Sunday, June 14, 2009

N. Korea



We can summarize options into three possible strategies for dealing with North Korea - all with the intent of precipitating a collapse and peninsula re-unification:

1) Direct Diplomatic Engagement. Bring pressure on the criminal regime by freezing or seizing assets when/where possible, stifling missile and counterfeit currency exports, and through consistent international condemnation of human rights abuses and illicit activities.

2) Do Nothing. Do not comment on or act on any North Korean action. Ignore the missile and nuclear tests, and all their bluster.

3) Quarantine & Forced Collapse. Saturate their coast and airspace with intent to trigger a military response or regime implosion. This includes shooting down all future missile tests, boarding all vessels that leave N. Korean waters and confiscating all weapons and weapons-related materials. Announce US intentions and preparations to use tactical nuclear weapons along the DMZ and missile sites in order to protect both Seoul from artillery attack or invasion, and neighbors from missile attack.

We have advocated the Do Nothing strategy in a previous post - here. We thought this was the Administration's 'strategy' by default, as previous actions have demonstrated, plus our belief that Obama and his team do not have the discipline, values, nor courage to pursue either of the other two options.

We also question Obama's alignment to our premise above: that the collapse of the commie regime is preferred to continued threatening behavior. Maybe an ongoing international crisis is preferred?

The missile and nuke tests of last month were followed by Obama's 'Do Nothing' approach. If those actions cannot trigger concern, then we assumed nothing would.

Now, weeks later, Secretary Clinton is sending signals that the US will react in a harsh manner if tests continue. A shift to strategy #1 above?

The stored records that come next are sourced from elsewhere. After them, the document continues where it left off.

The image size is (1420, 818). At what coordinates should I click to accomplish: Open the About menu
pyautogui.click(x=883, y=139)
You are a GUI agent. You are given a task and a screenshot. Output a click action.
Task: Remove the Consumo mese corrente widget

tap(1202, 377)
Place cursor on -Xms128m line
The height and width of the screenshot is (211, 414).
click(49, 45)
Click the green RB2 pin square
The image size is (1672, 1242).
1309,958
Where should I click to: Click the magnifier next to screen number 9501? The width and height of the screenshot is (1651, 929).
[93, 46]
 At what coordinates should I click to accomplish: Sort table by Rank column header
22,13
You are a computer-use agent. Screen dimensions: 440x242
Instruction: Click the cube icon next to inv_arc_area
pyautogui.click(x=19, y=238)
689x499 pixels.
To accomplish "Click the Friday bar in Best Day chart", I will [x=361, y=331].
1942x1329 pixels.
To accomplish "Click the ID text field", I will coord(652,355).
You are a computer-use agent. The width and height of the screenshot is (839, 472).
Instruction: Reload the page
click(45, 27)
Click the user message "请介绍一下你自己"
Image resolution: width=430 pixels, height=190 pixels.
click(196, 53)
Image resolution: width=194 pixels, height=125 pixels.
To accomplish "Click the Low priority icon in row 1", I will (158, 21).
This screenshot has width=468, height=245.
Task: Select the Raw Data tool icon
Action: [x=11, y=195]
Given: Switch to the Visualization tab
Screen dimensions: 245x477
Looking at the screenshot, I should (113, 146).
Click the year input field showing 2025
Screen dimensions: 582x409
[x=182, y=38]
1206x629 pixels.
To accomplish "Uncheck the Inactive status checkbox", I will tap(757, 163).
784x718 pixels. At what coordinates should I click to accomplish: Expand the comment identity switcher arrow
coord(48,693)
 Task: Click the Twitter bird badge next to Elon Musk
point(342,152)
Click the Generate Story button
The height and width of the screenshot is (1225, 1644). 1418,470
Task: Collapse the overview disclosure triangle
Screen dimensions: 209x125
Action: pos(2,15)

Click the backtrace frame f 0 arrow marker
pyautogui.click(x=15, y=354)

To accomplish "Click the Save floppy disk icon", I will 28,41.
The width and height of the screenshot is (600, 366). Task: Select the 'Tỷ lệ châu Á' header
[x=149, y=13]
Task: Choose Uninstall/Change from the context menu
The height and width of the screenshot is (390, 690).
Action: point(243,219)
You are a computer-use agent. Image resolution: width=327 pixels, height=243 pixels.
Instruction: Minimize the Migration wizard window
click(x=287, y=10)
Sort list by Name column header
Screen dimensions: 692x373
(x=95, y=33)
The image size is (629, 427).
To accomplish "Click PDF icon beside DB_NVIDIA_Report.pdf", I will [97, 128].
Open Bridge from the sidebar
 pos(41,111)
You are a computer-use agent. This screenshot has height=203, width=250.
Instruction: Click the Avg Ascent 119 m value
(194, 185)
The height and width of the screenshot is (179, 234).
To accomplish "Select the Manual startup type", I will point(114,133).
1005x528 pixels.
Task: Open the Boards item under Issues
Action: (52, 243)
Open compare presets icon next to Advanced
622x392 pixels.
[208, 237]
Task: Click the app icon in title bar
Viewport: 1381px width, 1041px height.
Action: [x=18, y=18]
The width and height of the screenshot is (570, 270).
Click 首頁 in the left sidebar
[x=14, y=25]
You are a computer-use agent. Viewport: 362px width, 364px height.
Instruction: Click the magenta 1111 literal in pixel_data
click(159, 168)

Bottom line: today's Democrats suck at national security. It is not strategy to let a tyrant's actions dictate your supposed 'leadership'... after the fact. Nor is it 'leadership' to pick a strategy (#2), then shift to another strategy (#1) on a whim, only to shift back to the original strategy once the Communist has settled down been paid off.

We think the risks have gone up since the Administration's recent posturing. They, and the world, had a good thing going when they tried to ignore this problem.